Даже по спине было видно, что стиснул он сильные челюсти и большую бурю в себе удерживает.

Вышел и саданул ногой большого, неприятно скалящегося пса. Захрюкав, сраженный очередной неудачей Гнус, спрятался в волхонковской подворотне. Нашептали ему сегодня товарищи скверные новости. Будто бы явился в Москву шеф тайной разведки смежного ведомства, прикидываясь шутником и беззаботным гаером. То иностранного шпиона изображает, то представления в Варьете устраивает. А с ним свита – мерзейшая из мерзейших. И ведь всем ясно, что не на прогулку явился сюда мессир Воланд, а что бы за работой Армейского десанта Гнусов проследить и перед высшим начальством скомпрометировать. Предупредили Мелкого беса вышестоящие коллеги, что грядет время чисток и серьезных разборок с нерадивыми сотрудниками. А значит, настала пора решительного сражения с Жостовым – терять нечего, либо пан, либо пропал. Скорчился Гнус в подворотне, зыркая красными глазами на спешивших мимо прохожих, да повизгивая от ненависти к котам, за которыми нельзя было даже погнаться и разорвать в клочья.

Глава 6

Симпатичный городок Андреаполь! Если не смотреть на двухэтажную стекляшку универмага и кое–какие вывески, можно предположить, что два столетия прошли стороной. Правда, вросли в землю, скособочились, погнили домики с резными ставнями, на латаных крышах появились антенны и протянулись от столба к столбу провода. Но рябины, кривые улочки с лужами во всю ширь и непременной черно–пегой свиньей в самом болотище, с шумными, голенастыми гусями – все те же.

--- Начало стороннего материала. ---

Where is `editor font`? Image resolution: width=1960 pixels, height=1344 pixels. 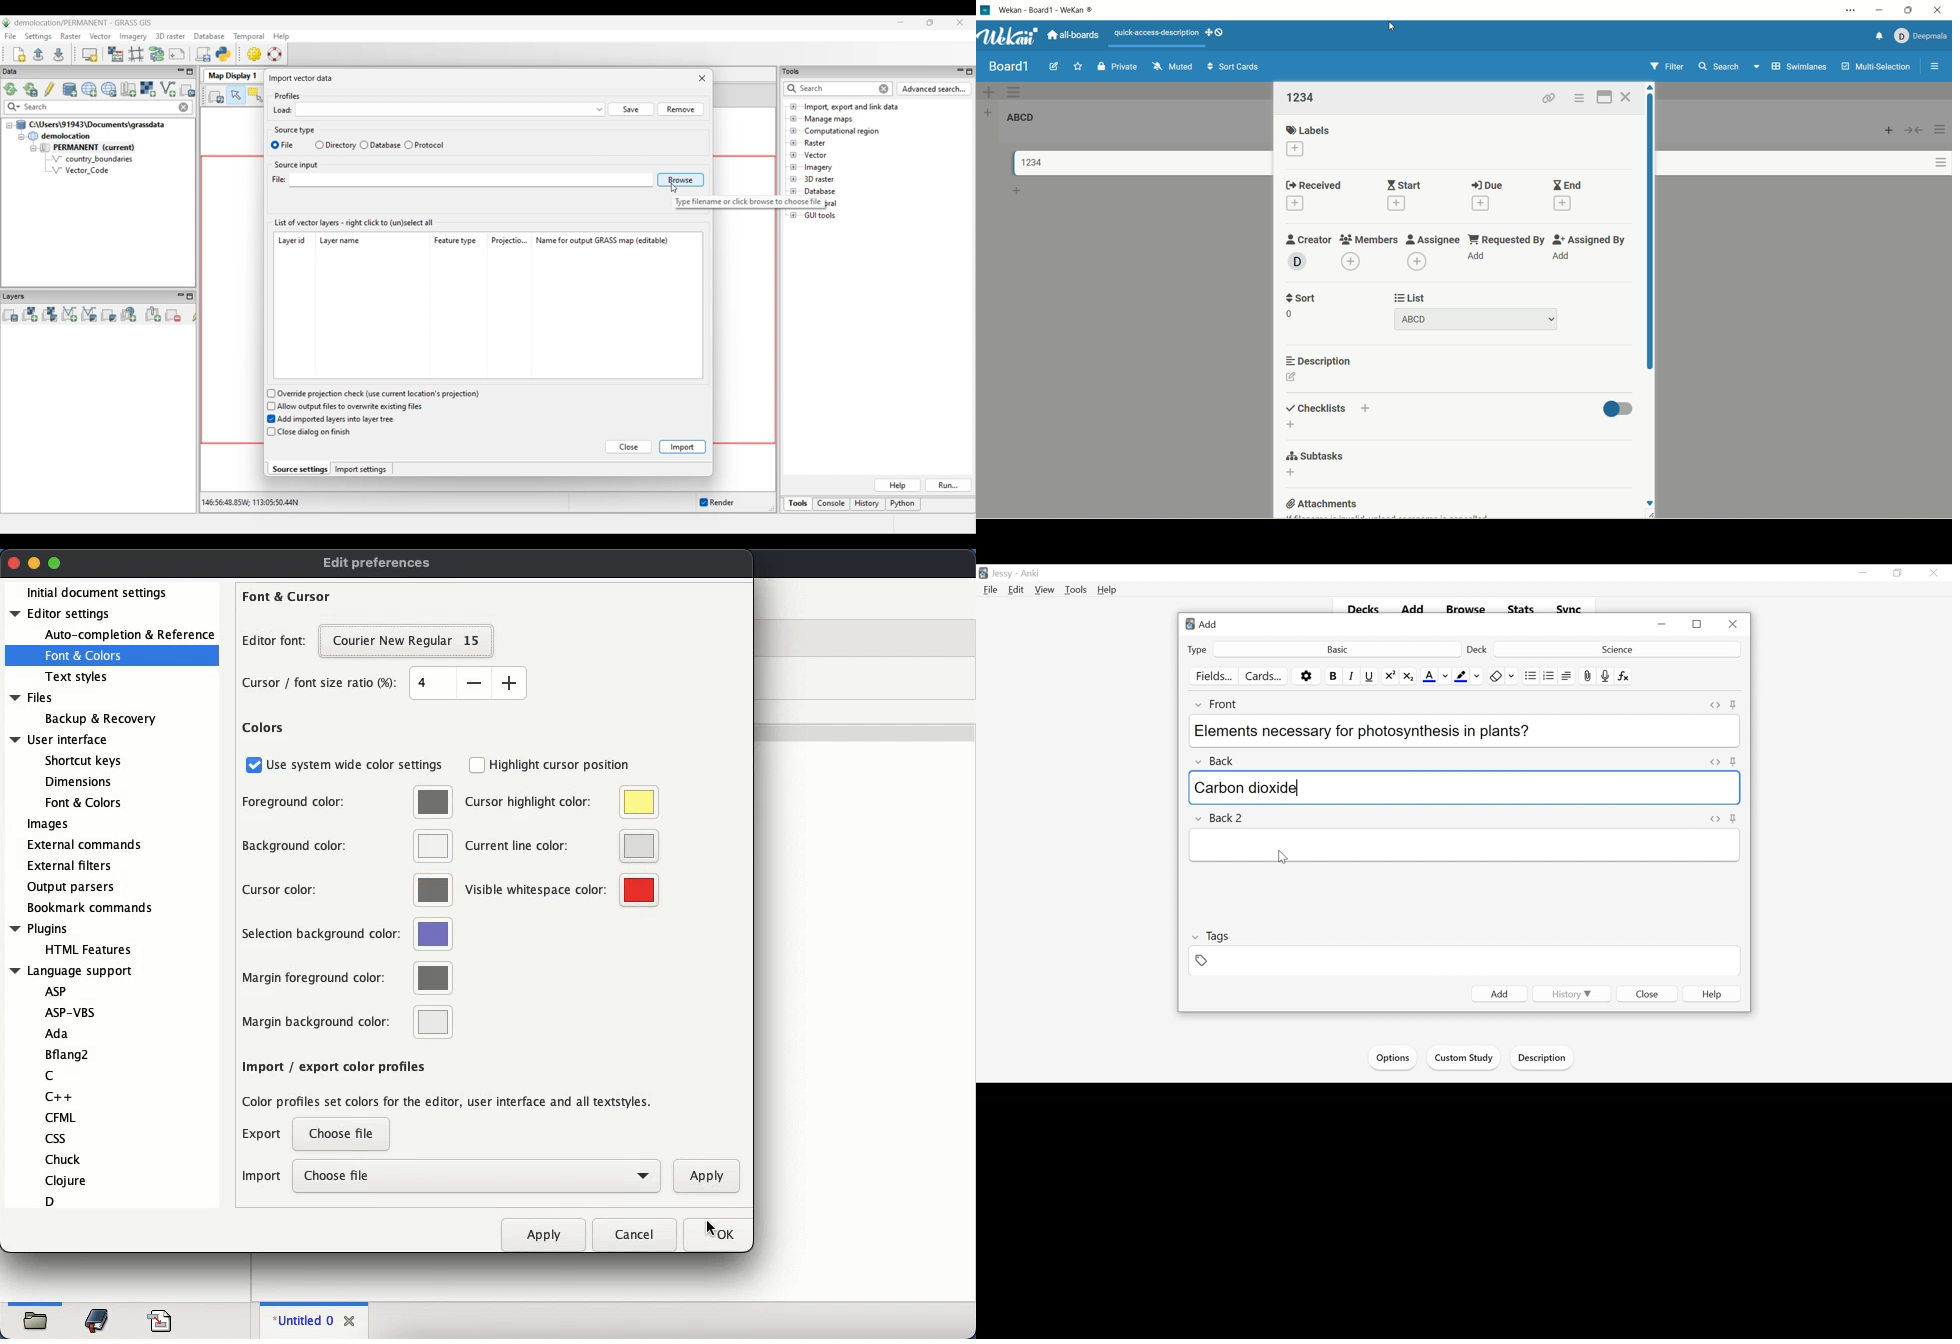
editor font is located at coordinates (272, 639).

Середина ноября. Уже падал и таял мокрый снег, неделю заливали холодные тоскливо–беспрерывные дожди и вдруг – солнце! Поверилось в чудо вот начнется сразу весна, миновав долгую, смертельно–скучную, понапрасну заедающую и без того короткую человеческую жизнь зиму. Хмельное веселье согрело душу. Ну до чего же славный, приветливый городишко! Чудесный базар! Какие милые хозяюшки топчутся за банками квашеных огурцов, горками репы и свеклы, разложенными на черных дощатых прилавках! Хохотушки, стряпухи, калядухи–затейницы. Что за роскошь – черные кудри, смуглые лица, полные золота улыбки и руки, протягивающие ящички, где на черной ткани выложены увесистые "золотые" перстни, сережки, кулоны. Местный бизнес артели, производящей ювелирные изделия в стиле "цыганский барон" процветает в очевидном отсутствии спроса. Человек десять живописных горьковских типов часами сидят у ворот рынка, встречая каждого приезжего гвалтом и толкучкой с выставленными перед собой витринками.